== Information shown ==

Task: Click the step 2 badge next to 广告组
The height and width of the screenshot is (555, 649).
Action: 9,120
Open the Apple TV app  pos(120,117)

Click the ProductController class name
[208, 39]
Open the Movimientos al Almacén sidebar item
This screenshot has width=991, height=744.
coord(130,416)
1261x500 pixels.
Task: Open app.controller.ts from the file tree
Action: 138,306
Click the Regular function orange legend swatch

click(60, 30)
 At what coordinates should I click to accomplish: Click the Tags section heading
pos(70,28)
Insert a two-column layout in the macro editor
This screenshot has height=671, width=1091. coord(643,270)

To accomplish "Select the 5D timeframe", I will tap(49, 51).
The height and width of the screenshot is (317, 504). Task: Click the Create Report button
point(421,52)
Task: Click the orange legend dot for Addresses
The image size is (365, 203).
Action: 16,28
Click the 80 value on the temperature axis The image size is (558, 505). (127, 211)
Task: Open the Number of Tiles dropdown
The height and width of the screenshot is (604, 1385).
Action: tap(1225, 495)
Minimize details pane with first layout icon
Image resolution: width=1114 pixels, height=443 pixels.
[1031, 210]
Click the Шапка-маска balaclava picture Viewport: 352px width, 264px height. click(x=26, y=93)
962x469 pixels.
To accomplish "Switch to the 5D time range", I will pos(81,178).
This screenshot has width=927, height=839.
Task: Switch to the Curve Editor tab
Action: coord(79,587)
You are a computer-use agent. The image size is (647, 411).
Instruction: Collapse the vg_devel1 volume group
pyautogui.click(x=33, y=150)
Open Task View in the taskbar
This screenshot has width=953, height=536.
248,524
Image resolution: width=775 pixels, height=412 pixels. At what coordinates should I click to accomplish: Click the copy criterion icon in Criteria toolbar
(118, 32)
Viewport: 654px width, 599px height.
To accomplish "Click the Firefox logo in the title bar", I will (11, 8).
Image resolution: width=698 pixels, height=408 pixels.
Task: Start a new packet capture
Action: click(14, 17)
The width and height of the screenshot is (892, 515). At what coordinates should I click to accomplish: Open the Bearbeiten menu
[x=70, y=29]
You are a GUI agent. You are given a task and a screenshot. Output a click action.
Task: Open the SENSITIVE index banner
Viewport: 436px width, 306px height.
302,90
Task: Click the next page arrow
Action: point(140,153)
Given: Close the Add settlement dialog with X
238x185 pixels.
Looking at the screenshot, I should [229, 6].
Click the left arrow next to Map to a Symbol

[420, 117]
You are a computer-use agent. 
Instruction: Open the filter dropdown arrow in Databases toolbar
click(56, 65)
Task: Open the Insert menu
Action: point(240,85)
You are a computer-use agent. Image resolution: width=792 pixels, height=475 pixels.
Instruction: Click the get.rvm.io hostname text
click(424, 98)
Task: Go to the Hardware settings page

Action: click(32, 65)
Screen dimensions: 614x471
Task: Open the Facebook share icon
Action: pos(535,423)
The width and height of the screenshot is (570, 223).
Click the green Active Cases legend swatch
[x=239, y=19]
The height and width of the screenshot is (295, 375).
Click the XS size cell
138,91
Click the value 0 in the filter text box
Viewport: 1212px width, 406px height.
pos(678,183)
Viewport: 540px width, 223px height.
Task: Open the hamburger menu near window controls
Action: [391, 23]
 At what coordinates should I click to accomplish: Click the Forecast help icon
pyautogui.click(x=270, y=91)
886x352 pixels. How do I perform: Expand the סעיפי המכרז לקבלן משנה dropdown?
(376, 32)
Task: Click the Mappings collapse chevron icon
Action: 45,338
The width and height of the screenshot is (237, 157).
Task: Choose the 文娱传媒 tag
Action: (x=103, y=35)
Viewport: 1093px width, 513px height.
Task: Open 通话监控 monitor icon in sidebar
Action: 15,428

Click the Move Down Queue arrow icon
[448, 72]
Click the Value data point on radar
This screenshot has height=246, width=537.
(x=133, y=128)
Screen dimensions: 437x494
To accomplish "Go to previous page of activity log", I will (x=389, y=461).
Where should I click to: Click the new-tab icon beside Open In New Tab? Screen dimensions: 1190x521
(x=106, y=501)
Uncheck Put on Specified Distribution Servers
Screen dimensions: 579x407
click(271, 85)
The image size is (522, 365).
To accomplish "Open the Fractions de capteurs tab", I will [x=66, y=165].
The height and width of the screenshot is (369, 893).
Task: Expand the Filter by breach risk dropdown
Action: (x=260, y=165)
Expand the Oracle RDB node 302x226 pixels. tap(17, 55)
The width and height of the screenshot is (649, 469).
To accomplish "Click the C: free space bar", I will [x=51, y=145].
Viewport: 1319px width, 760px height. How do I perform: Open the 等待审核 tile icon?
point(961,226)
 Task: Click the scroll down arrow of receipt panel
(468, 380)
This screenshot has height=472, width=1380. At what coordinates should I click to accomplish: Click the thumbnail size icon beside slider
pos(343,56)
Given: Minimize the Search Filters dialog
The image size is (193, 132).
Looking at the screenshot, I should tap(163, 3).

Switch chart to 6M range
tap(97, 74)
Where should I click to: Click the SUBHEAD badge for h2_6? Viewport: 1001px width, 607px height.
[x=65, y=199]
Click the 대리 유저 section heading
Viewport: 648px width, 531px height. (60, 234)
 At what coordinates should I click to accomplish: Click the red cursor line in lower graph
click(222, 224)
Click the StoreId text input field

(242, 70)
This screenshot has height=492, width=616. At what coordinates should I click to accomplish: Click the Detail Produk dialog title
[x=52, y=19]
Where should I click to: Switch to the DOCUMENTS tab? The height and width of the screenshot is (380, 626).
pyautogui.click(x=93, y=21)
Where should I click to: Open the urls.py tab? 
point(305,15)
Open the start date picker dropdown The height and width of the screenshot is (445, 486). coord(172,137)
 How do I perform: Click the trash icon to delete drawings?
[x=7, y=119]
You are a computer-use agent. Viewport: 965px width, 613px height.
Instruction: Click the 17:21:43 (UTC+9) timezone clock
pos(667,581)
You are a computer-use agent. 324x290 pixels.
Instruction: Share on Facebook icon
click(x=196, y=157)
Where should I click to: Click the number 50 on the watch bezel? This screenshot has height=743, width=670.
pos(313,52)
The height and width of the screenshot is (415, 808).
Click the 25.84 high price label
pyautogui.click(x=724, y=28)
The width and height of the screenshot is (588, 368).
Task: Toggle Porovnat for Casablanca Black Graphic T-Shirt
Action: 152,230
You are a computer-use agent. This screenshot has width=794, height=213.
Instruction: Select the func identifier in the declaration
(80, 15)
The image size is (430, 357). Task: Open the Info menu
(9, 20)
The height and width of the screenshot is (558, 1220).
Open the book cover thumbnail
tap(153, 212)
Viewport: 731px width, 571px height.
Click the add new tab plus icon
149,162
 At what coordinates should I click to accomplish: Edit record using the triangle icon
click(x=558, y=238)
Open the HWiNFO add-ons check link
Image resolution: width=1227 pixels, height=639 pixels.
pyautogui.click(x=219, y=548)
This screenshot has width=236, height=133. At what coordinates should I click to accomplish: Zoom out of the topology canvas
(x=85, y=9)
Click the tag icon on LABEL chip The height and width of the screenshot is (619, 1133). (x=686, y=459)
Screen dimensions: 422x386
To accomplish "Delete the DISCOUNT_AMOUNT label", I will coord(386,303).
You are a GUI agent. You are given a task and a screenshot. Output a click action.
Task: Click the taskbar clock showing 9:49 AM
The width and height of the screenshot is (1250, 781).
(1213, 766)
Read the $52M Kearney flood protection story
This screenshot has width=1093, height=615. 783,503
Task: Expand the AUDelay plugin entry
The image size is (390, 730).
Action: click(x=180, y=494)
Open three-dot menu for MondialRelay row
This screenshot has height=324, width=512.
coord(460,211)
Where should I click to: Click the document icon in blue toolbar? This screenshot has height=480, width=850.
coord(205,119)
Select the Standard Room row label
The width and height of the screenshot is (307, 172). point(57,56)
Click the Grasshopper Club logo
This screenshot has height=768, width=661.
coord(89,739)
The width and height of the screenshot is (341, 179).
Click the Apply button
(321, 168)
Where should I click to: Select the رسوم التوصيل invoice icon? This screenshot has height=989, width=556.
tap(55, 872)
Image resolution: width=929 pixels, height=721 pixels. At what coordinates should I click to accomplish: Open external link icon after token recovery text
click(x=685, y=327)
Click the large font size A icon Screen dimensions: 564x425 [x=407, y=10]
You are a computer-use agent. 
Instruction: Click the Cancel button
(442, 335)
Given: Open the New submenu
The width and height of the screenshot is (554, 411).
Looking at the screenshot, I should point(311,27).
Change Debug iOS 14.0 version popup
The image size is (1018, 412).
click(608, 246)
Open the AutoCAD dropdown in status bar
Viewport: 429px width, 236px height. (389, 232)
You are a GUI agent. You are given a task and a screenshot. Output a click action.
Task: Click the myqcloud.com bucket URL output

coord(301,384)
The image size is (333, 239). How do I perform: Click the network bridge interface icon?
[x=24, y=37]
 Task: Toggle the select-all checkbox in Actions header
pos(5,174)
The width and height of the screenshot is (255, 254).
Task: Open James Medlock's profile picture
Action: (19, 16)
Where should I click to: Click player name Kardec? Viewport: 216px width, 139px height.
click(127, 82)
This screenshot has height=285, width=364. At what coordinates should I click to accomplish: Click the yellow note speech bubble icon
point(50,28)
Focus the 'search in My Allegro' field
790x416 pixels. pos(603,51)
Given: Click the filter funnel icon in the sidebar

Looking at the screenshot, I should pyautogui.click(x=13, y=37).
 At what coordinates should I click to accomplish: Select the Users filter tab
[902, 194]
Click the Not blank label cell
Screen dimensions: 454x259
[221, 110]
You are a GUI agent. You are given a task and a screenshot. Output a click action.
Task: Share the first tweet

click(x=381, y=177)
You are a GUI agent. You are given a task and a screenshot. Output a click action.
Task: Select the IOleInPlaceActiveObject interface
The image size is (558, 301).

===

* Problem to solve *
Scan the records above for the word "Minimize". Copy each line that has it.

* Written response *
Minimize details pane with first layout icon
Given: Minimize the Search Filters dialog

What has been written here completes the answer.